Got home, and decided I'd move the male filamentosus to my large community tank and add the females as well. The large community tank is currently acting as a holding tank for most of the fish I plan on stocking into smaller tanks.










Well I couldn't find the male filamentosus in the 35 gallon tank. I looked and looked, and finally spotted him cowering up in one back corner behind a filter pump. The reason, the dorsigerus pair had a pit full of wigglers.  I knew they were getting ready to breed, but I totally missed the eggs.  I'll try for some photos of the spawn tomorrow, as all I can see at the moment is a little grey wiggling mass. :roll: Except the female just moved the spawn to a pit in the middle of the most densly planted area.


----------



## dwarfpike (Jan 22, 2008)

Woot!!! Laetacara strikes again. I like the layout, nice and simple. Deffinate pics though! LFS has curviceps or dorsigera, I can never tell outside of their blue or red breeding colors. Might just get them anyway, missing my Laetacara and have dwarf pikes again ... heh.


----------



## ridley25 (Jan 5, 2008)

Congrats on the wigglers, DFF.

Change the date on your digital camera, it will come in handy when you're old and senile!


----------



## dwarfpike (Jan 22, 2008)

Any updates *DFF*? Sometimes I think you and I are the only Laetacara fans here. :lol:

Oh and any pics of the dorsigera and curviceps in no breeding colors???


----------



## DeadFishFloating (Oct 9, 2007)

G'day dwarfpike,

I don't have any pictures of my Curviceps or Dorsigerus in non breeding colours. I actually really didn't want to unveil my Dorsigerus untill I had thier new tank atleast partially setup. But they decided to go ahead breed and I had to share the news.

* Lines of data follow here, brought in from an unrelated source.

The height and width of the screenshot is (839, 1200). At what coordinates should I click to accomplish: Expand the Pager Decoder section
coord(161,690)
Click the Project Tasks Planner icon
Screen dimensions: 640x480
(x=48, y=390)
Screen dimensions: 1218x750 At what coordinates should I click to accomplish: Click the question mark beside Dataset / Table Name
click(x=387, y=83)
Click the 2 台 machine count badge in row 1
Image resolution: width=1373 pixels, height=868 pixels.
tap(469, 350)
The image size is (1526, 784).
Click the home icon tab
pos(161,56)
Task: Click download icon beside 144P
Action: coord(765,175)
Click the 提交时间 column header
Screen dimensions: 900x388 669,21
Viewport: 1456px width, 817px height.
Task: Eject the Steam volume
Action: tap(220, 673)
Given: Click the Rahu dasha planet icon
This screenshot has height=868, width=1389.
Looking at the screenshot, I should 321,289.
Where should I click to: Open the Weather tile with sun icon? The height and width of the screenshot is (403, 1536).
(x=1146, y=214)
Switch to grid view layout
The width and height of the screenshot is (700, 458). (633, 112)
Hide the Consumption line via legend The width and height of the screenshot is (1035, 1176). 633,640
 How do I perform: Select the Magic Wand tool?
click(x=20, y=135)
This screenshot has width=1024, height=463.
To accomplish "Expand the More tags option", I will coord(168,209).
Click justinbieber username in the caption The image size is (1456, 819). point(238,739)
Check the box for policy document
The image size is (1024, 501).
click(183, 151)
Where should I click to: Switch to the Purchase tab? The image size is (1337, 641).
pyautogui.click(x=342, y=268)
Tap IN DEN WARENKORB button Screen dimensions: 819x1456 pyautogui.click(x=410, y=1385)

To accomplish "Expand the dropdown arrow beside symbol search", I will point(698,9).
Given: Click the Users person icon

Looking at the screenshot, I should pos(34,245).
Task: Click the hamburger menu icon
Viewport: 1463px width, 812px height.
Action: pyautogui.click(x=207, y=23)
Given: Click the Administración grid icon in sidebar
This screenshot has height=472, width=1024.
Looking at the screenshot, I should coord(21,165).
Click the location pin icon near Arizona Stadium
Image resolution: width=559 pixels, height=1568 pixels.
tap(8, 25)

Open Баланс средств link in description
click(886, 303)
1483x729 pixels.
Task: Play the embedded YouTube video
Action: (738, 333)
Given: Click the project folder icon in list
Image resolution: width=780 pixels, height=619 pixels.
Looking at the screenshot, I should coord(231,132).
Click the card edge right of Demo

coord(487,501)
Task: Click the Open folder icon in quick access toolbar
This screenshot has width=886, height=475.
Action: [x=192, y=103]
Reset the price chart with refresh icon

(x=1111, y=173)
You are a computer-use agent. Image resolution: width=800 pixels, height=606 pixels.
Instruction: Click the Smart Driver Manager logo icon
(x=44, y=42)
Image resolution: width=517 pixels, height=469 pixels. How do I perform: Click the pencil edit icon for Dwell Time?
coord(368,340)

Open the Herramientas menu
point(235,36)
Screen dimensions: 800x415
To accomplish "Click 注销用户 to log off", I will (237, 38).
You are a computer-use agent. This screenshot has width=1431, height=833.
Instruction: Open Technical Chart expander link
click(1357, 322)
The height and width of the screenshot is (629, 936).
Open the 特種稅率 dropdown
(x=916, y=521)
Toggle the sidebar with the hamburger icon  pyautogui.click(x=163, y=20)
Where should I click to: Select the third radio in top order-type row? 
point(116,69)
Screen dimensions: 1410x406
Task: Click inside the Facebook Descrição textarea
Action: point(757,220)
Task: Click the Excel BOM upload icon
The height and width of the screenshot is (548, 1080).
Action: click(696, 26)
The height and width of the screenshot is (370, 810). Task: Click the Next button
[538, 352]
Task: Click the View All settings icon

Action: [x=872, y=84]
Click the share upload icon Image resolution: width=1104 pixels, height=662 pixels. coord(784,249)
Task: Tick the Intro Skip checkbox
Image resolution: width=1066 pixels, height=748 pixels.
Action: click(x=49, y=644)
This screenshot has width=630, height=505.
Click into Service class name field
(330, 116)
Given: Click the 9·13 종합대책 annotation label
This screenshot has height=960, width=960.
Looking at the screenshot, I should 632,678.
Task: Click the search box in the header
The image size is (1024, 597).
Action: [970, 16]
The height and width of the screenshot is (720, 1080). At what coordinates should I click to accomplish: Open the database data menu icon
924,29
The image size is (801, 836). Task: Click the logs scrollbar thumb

They are down to about 20 fry on day 3 of the fry becoming free swimming. They follow the fry around just trying to protect them without really controlling where the little swarm goes.

I tried taking pictures on Saturday of my pair of Dorsigerus guarding thier fry. They're giving the rummynose ****. Anyway the batteries in the camera died on photo 3. :roll:

So when I went out to pick up the last of the stuff for my new tanks, I picked up some new batteries. But for some #@*!ing reason the batteries are just a little smaller than normal AA batteries. So I can't down load the couple of pictures I took of the parents.

And the weather here is [email protected] at the moment, a tropical low hitting the coast at the beginning of winter. It's been pelting rain for 2 days now, keeping us indoors, and putting a halt on me setting up the two new tanks.


----------



## mudjimba (Jul 14, 2007)

Congrats DFF, gotta love those Dwarf Acaras. Wish I could find more varieties here, only have curviceps, but I suppose I would just need more tanks also..........hmmmm

Just returned to Perth from Qld, saw some beautiful fish at good prices, pity I couldn't bring any back.

All the best with the fry and tank room setup.

cheers


----------



## DeadFishFloating (Oct 9, 2007)

Unfortunately the parents started eating the fry yesterday afternoon, all gone today.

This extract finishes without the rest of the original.